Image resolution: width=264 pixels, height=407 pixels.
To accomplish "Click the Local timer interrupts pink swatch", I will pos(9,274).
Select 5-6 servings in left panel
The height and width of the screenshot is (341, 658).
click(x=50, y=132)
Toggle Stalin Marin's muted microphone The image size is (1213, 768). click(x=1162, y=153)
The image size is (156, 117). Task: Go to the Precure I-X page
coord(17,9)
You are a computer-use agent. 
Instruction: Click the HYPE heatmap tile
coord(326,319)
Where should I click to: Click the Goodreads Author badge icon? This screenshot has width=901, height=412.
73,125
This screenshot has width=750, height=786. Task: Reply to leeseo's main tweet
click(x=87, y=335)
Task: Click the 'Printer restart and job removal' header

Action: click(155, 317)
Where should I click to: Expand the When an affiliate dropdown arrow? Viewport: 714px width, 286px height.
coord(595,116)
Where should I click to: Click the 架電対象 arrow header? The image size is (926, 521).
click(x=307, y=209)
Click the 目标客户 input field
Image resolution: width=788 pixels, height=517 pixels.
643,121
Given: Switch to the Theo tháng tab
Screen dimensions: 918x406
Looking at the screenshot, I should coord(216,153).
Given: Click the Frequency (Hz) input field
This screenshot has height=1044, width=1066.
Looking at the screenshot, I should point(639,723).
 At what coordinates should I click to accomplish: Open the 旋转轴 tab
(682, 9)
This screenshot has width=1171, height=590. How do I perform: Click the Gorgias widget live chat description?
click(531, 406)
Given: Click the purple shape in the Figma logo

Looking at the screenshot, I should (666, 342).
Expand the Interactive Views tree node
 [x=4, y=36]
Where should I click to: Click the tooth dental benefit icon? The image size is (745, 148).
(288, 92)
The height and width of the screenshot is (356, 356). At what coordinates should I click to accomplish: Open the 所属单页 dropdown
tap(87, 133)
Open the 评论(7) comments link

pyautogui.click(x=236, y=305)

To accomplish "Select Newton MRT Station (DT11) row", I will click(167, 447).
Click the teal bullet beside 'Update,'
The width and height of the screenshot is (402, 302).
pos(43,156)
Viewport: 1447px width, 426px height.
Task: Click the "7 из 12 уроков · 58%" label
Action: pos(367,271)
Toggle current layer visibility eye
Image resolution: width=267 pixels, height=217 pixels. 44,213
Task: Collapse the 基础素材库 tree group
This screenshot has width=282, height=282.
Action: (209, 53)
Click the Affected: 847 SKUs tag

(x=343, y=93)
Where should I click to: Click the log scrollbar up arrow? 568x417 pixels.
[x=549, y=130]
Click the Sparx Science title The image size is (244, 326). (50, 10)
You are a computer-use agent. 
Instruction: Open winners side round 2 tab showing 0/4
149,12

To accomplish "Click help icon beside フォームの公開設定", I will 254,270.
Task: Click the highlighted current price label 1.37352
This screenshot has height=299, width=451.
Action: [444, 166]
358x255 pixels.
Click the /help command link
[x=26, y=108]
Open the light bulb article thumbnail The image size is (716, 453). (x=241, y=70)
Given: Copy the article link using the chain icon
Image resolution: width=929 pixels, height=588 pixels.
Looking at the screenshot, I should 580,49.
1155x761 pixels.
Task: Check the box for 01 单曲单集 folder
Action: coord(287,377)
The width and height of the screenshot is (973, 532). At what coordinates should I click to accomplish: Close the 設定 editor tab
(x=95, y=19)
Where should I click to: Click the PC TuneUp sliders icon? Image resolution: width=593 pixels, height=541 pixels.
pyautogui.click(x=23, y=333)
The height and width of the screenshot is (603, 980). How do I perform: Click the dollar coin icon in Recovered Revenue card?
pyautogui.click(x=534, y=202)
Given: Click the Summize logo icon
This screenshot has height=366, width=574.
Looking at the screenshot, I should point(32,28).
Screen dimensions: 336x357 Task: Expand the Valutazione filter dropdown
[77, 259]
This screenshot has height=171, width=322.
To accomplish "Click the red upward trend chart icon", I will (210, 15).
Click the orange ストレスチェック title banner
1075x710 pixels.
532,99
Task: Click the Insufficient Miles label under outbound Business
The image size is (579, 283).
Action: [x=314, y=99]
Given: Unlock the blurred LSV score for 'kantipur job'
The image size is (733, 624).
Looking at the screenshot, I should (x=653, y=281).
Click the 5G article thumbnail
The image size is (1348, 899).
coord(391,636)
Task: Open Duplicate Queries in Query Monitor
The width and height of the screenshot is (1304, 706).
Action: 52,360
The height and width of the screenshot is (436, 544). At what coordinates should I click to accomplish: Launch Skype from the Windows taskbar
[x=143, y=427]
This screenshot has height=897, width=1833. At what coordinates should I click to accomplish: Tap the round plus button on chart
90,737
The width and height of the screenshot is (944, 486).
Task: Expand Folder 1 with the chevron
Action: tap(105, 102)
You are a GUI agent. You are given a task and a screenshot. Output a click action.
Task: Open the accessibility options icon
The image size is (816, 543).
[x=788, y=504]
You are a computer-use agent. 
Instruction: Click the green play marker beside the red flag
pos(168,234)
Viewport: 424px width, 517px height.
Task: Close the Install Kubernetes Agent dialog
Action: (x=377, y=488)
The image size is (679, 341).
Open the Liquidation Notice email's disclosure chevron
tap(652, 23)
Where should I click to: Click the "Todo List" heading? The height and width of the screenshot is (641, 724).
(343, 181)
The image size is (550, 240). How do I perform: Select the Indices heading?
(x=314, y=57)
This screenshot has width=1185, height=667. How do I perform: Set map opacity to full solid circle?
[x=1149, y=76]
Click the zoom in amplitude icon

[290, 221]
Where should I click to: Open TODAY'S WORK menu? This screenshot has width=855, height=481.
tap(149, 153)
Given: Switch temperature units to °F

# # # # #

* [TASK DIRECTIONS] Would you copy out every line in the records that includes the string "input"?

* [RESULT BELOW]
Click the 目标客户 input field
Given: Click the Frequency (Hz) input field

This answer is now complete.